# [Written task 1]
In the records below, set down again everything from the line containing "Given: Select the power-button logo thumbnail" down to the line containing "Looking at the", both of those lines included, and omit the pictures.

## BEGIN Passage given

Teaching continues to be a profession in crisis. Drowning in initiative overload, alienated by criticism from on high and the undermining of individual autonomy, many teachers are looking for a way out or remaining in post simply because they have no alternative. Senior managers work among the longest hours in Europe and starting salaries are still appreciably lower than in other graduate professions.

But government incentives such as the pound;6,000 training salary for PGCE students and “golden hellos” for those teaching shortage subjects have made a difference, with applications for teacher training up last year. A comparable grant for BEd students has been mooted, and increasing numbers of local authorities are offering help with housing.

More fundamentally perhaps, teaching as a vocation continues to have the power to inspire both young and mature candidates, as our interviews with six people beginning their teaching lives this autumn make clear. While recognising the practical usefulness of financial incentives, our interviewees are motivated chiefly by the desire to make a difference to children.

## END Passage given
## BEGIN Entries

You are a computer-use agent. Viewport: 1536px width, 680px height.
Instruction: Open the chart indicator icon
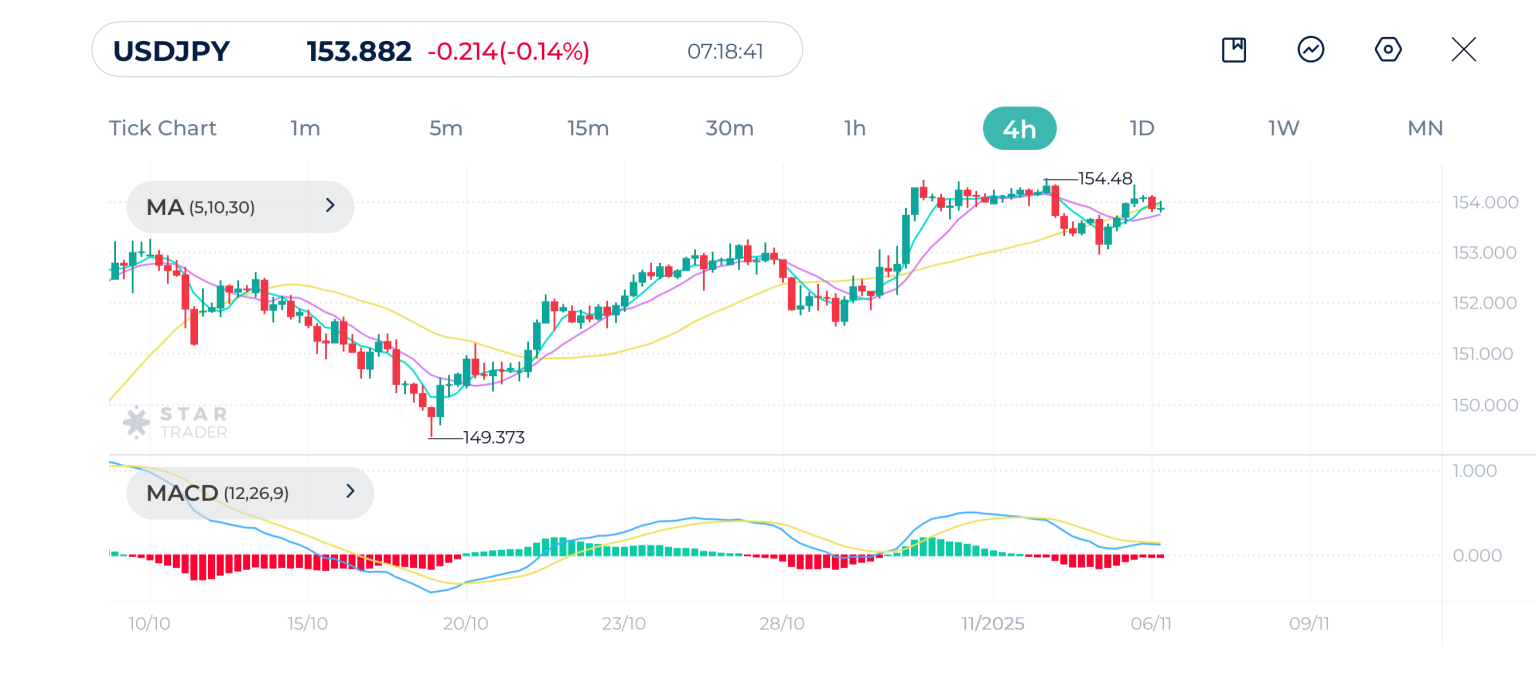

## END Entries
## BEGIN Entries

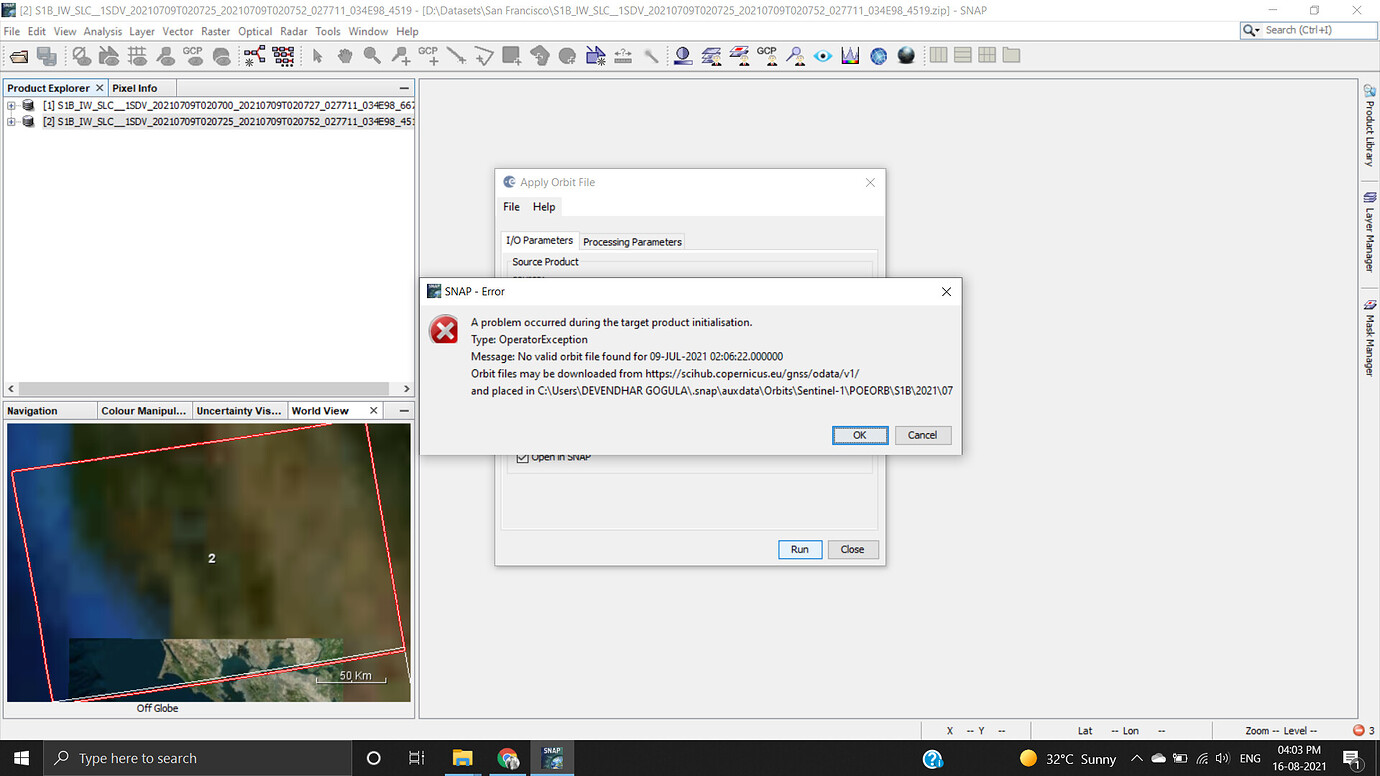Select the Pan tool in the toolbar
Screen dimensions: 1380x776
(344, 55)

## END Entries
## BEGIN Entries

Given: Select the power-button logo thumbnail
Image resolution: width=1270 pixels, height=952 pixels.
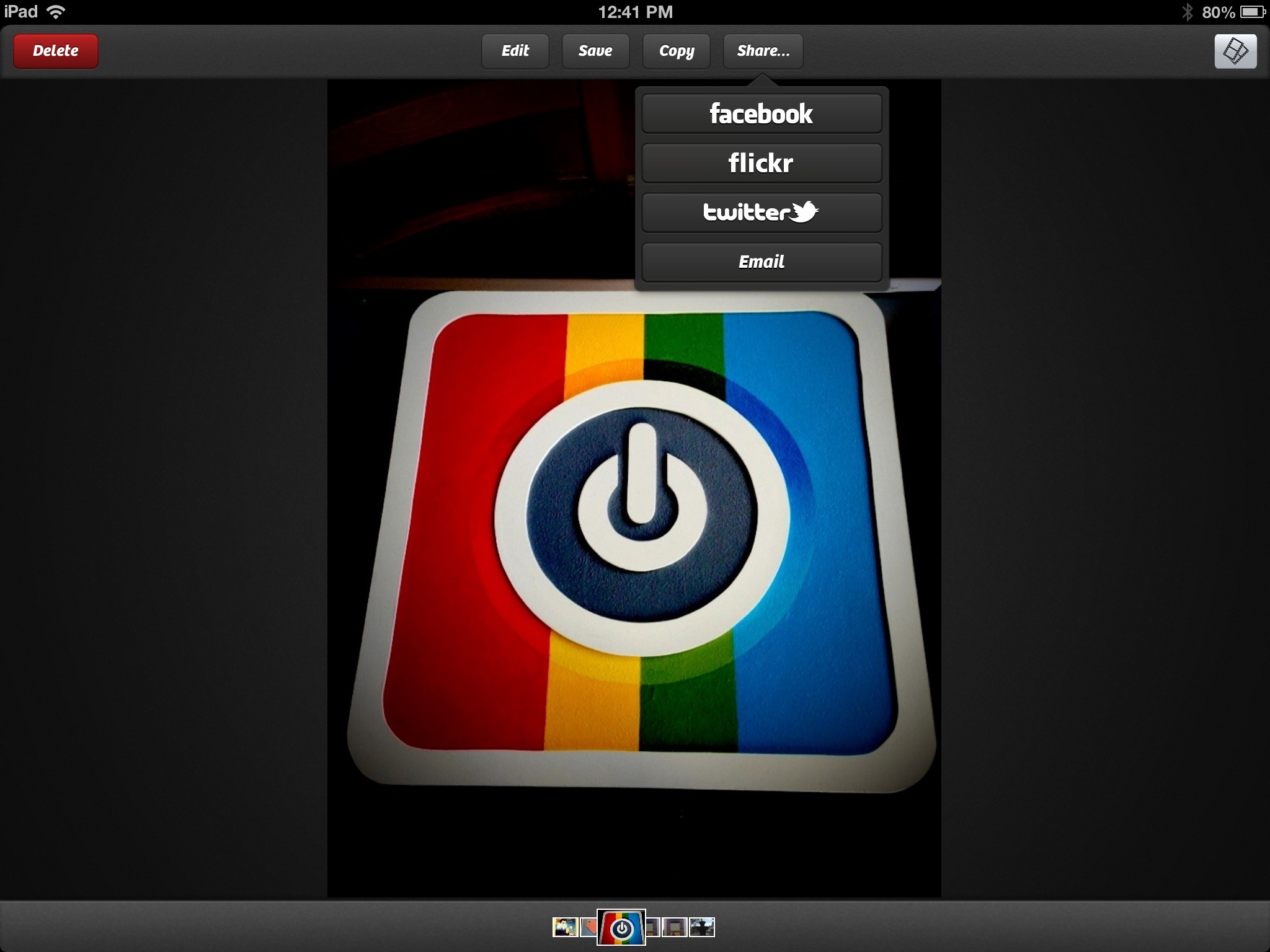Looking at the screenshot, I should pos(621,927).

## END Entries

# [Written task 2]
According to the passage on teaching as a profession, what are increasing numbers of local authorities offering?

# [Written reply 1]
Given: Select the power-button logo thumbnail
Image resolution: width=1270 pixels, height=952 pixels.
Looking at the screenshot, I should pos(621,927).

# [Written reply 2]
Help with housing.